Write out the entries verbatim, from the line with "The image size" to the line with "The width and", both lines included.

** SOURCE MATERIAL **
# # # #

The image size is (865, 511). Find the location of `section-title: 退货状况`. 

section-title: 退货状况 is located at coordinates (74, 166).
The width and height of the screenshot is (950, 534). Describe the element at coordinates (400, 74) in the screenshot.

# # # #

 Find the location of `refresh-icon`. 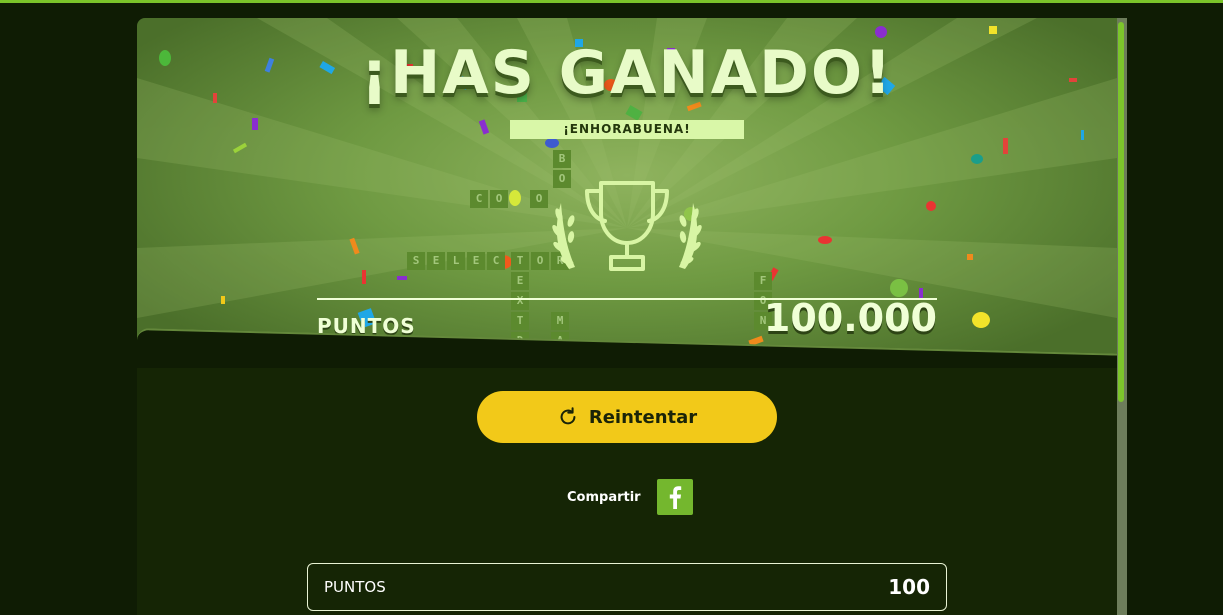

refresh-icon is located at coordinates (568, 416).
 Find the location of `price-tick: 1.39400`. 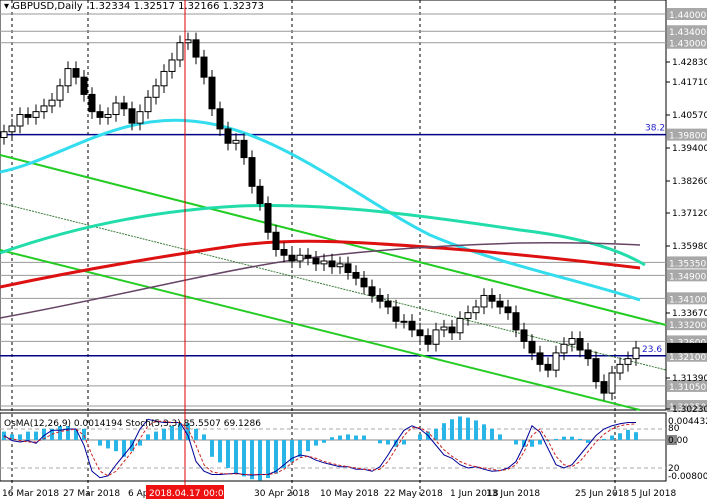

# # # #

** SOLVED PROBLEM **
The image size is (865, 511). Find the location of `section-title: 退货状况`. 

section-title: 退货状况 is located at coordinates (74, 166).
The width and height of the screenshot is (950, 534). Describe the element at coordinates (400, 74) in the screenshot.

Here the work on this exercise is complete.